I have to confess: my stomach fell when I learned that detail. A monthly, all-night commitment to prayer for a particular need is beyond my experience, beyond my comfort zone. Could I do it? Physically, probably yes (even though I’ve never, ever pulled an all-nighter for any reason). Practically, I’m sure I could arrange to get away from home for a night. Did I want to? The truth was, I didn’t.
This was an ugly truth staring back at me from my computer screen. I wanted to help, but not like that.
The hook released me when I discovered that the site was not local, but some 1500 miles away from home. But the discomfort stayed with me. What’s one night of sleep in exchange for the value of these young women—some younger than my own daughter—who are caught up in years of waking nightmares?
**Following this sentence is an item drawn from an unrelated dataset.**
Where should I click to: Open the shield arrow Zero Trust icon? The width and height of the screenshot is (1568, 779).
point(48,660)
My reluctance shamed me, even as I found other things I could do.
To be clear, I don’t believe in being “guilted” into service. I don’t think every person is suited to every task in every cause. Not everybody who has read my recent blogs on human trafficking will feel compelled to do anything about it, and that’s perfectly fine (though I hope those who don’t are occupied with activities that improve lives in some other arena).
What challenged me is that I wanted to serve in a particular area. I even wanted to help by praying, but when a particular need was put in front of me, I balked. I thought it might be too much.
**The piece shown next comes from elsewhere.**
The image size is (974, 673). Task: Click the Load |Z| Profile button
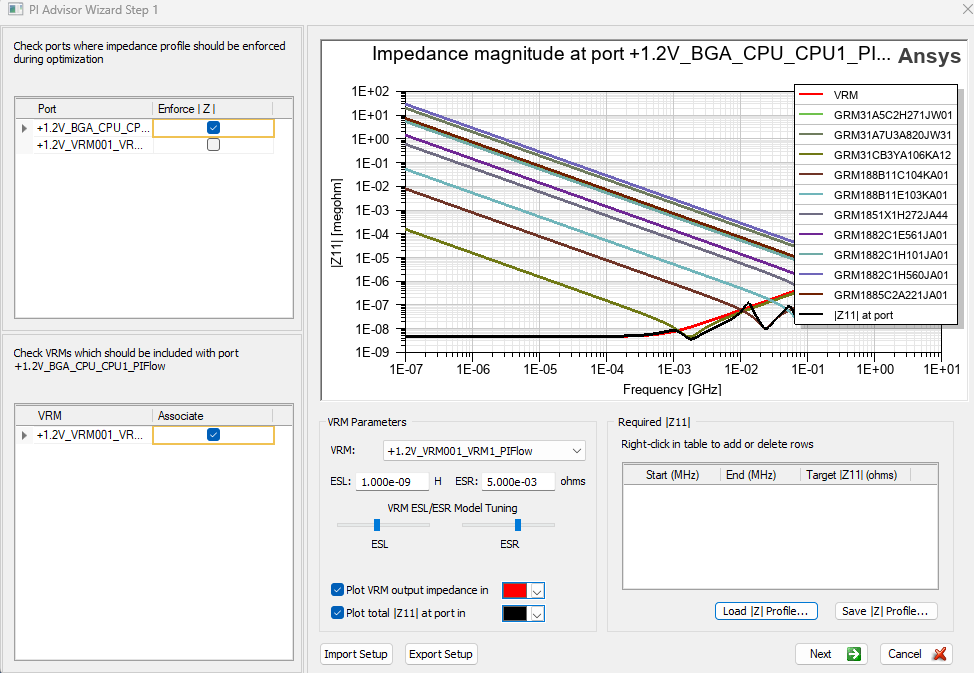click(x=766, y=611)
When you stand face-to-face with an opportunity to meet a need, is there such a thing as “too much”?
As I pondered this question I was reminded of the story of the widow’s mite (Mark 12). A poor woman gave two coins to the temple treasury while rich folks were making large donations. Whenever I pull this story out of my memory banks, I get it slightly wrong: She gave everything she had, but the rich people were stingy. This isn’t how Jesus framed the event: the rich people gave from their surplus, he pointed out, and there’s no wrongdoing in that. But it’s not hard to share the profits. The poor woman, however, gave out of her poverty and in so doing gave more than anyone else.
This idea of giving out of poverty heartens me (when I remember the story correctly). So often I’m reluctant to give because I think I just don’t have the resources to meet the need. There’s never enough time or money or skill. (Or energy to stay awake all night!) This story reminds that giving generously in spite of what I think I lack is a holy offering. A difficult one, but a holy one, perhaps made holy because it costs something.
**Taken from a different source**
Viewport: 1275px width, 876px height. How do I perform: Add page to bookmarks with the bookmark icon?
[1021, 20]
Like another widow-mother (1 Kings 17) who fed the prophet Elijah her very last bit of oil and flour, I can trust God to provide what I lack, and take care of my very practical needs too. She feared her son would starve to death. Elijah saved the boy’s life.
God’s provision might even come at the hand of someone else who is giving out of his own poverty. And if I can actually hold that idea in my heart long enough, no gift seems “too much” to give to anyone.
What makes it harder or easier for you to give more than you think you can?